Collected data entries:
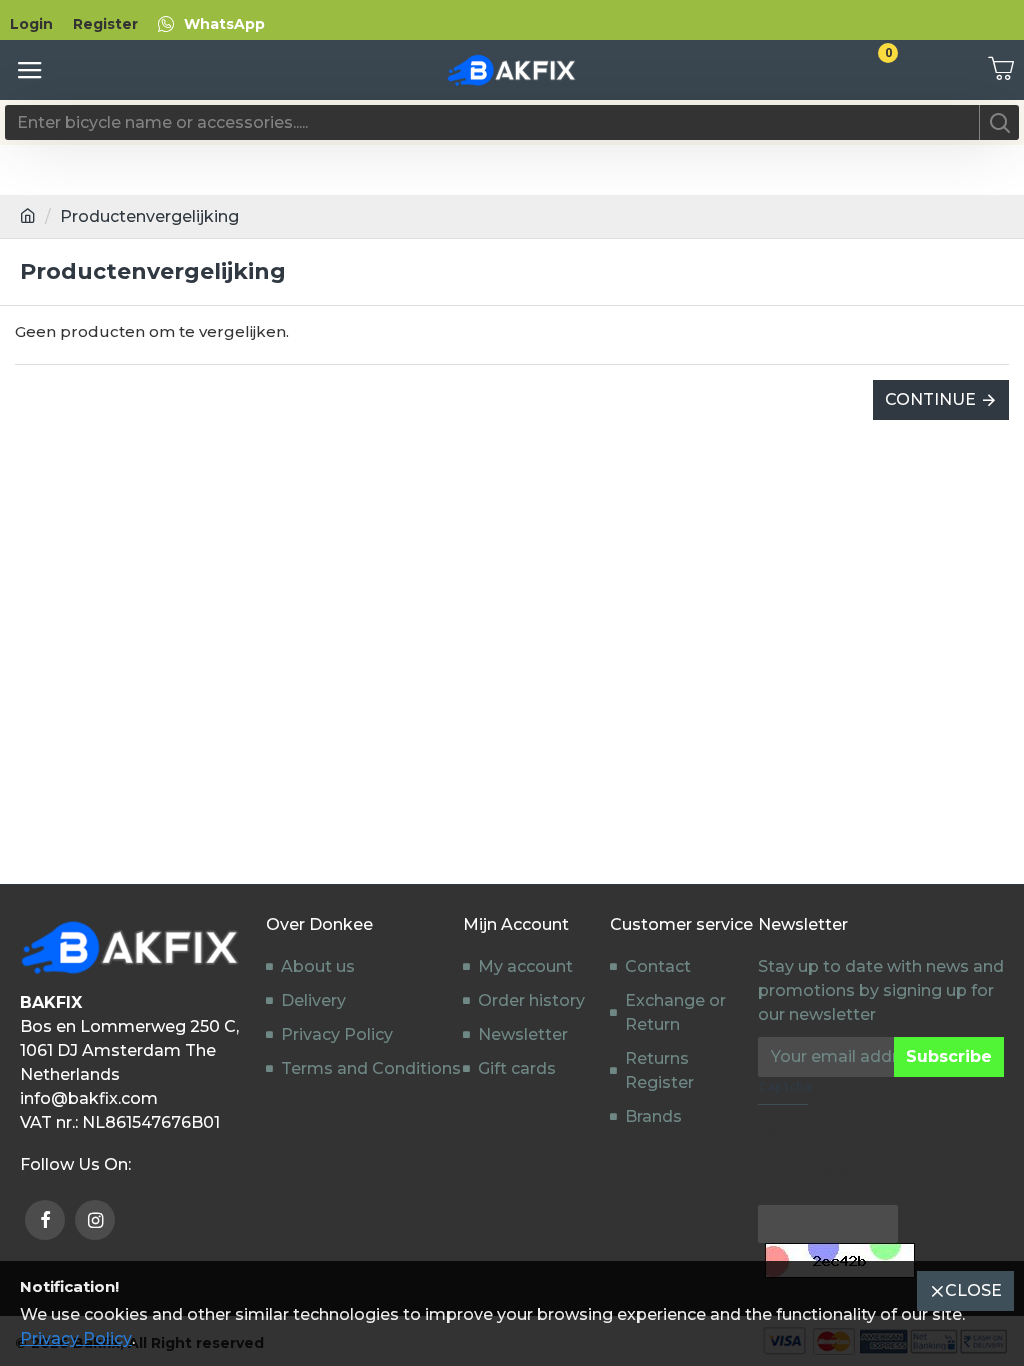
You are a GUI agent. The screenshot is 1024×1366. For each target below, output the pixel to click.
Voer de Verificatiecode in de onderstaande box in (822, 1160)
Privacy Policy (76, 1338)
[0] (994, 70)
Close (973, 1290)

**Your assignment**
Apart from the pictures, repeat the data above exactly.

**Task response**
You are a GUI agent. The screenshot is 1024×1366. For each target below, output the pixel to click.
Voer de Verificatiecode in de onderstaande box in (822, 1160)
Privacy Policy (76, 1338)
[0] (994, 70)
Close (973, 1290)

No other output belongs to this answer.